92.1 units of atmospheric pressure.
Sensitive. That was always the word grownups used to his face. They used worse ones when they thought he wasn’t listening. He saw how his father shook his head, the disappointment whenever he tried to talk to him. That wasn’t very often. He saw the way he scoffed at all of his failures, mourning “whatever I did to bring up a boy like that.” He saw how his mother tried to shelter him, like he was too fragile and needed his hand held for every little thing he did, no matter how trivial. She was convinced that he was too soft for the horrors of the world. The Devil was everywhere, she told him, and it was her job as a mother to protect her precious angel boy from him. It was only around her that he could manage to so much as muster irritation. Somehow he knew the Devil wasn’t the problem. He saw the strange, sometimes pitying, sometimes disgusted looks his sister gave when he stared too long at her dresses, at her nail polish.

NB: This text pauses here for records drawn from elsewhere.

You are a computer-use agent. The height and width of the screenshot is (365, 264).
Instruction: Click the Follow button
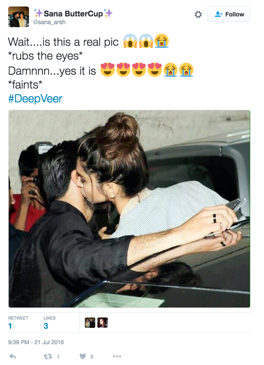(229, 14)
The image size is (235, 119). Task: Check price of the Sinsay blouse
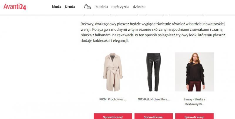(x=194, y=116)
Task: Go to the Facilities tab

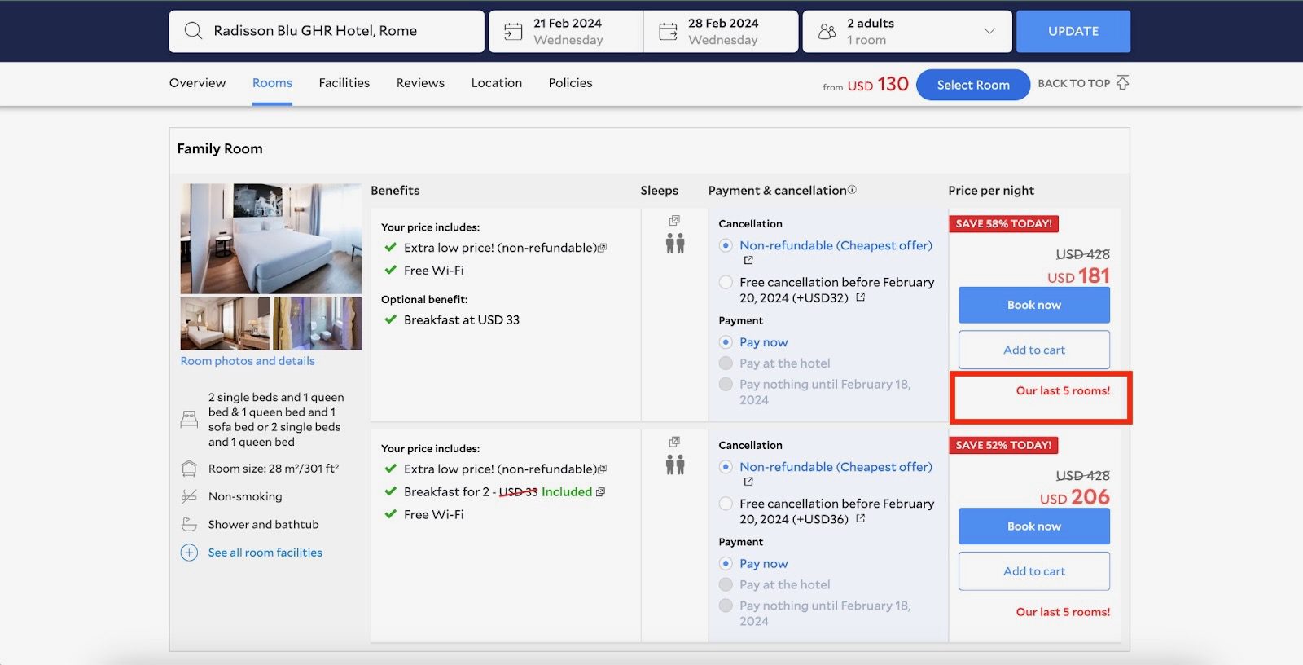Action: 344,83
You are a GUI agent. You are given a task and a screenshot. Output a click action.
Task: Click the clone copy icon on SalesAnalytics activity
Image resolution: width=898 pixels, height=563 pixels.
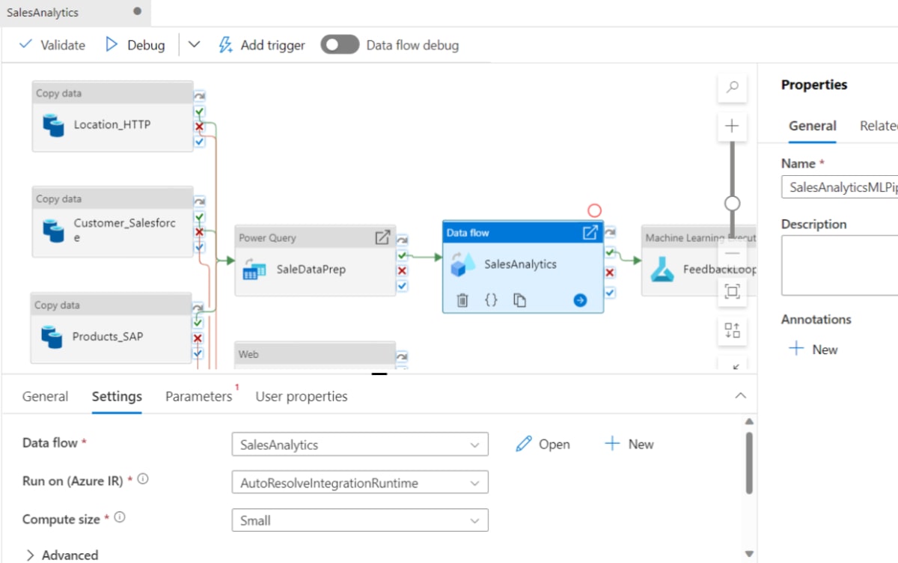coord(519,300)
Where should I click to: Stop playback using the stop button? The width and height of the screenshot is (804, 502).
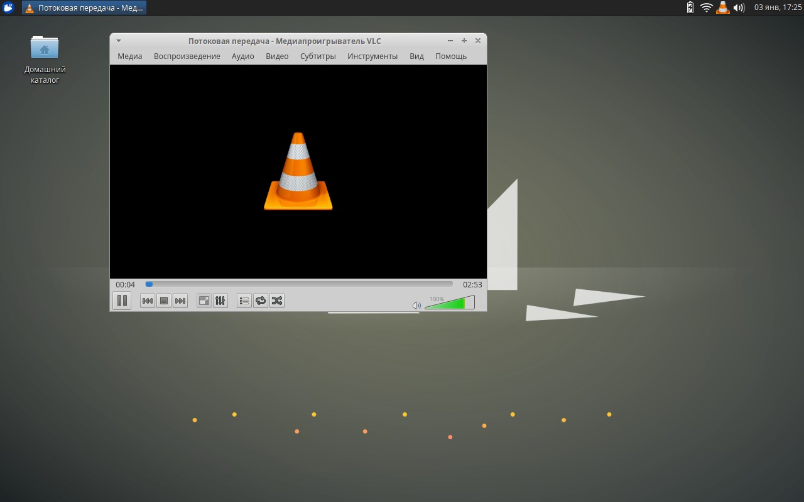tap(164, 301)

Everybody treated him like he had only one foot in this world, like he was moments away from drifting off, never to be seen again. They tried to tie him down, make him solid and substantial. But he was always flitting away, his mind slipping into itself, off into zones of thought he kept locked far away where nobody could see.
Off to tomorrows and maybes and things she hadn’t even dreamed of yet. To do otherwise would crush her under the weight of so much flesh and blood and bone and whispered words and sidelong looks. Besides, if she was too grounded, she would start noticing how furious she was.
872 °F.
Seventh grade. If anything rivaled the Summer Scouts for a thesis in why God hates you, it had to be middle school.
Here, especially, he tried to make himself unnoticed, tucked into corners with dog-eared books about adventures involving dragons or spaceships. Nothing good ever happened when he was noticed. Unfortunately, no matter how much he tried to hide, it was like there was a searchlight on him.
“Hey, faggot.”
Like right now, with the boy snatching the book out of his hands. Reign of the Alien Princess. This was already turning out to be one of his favorites. It had dragons on a spaceship!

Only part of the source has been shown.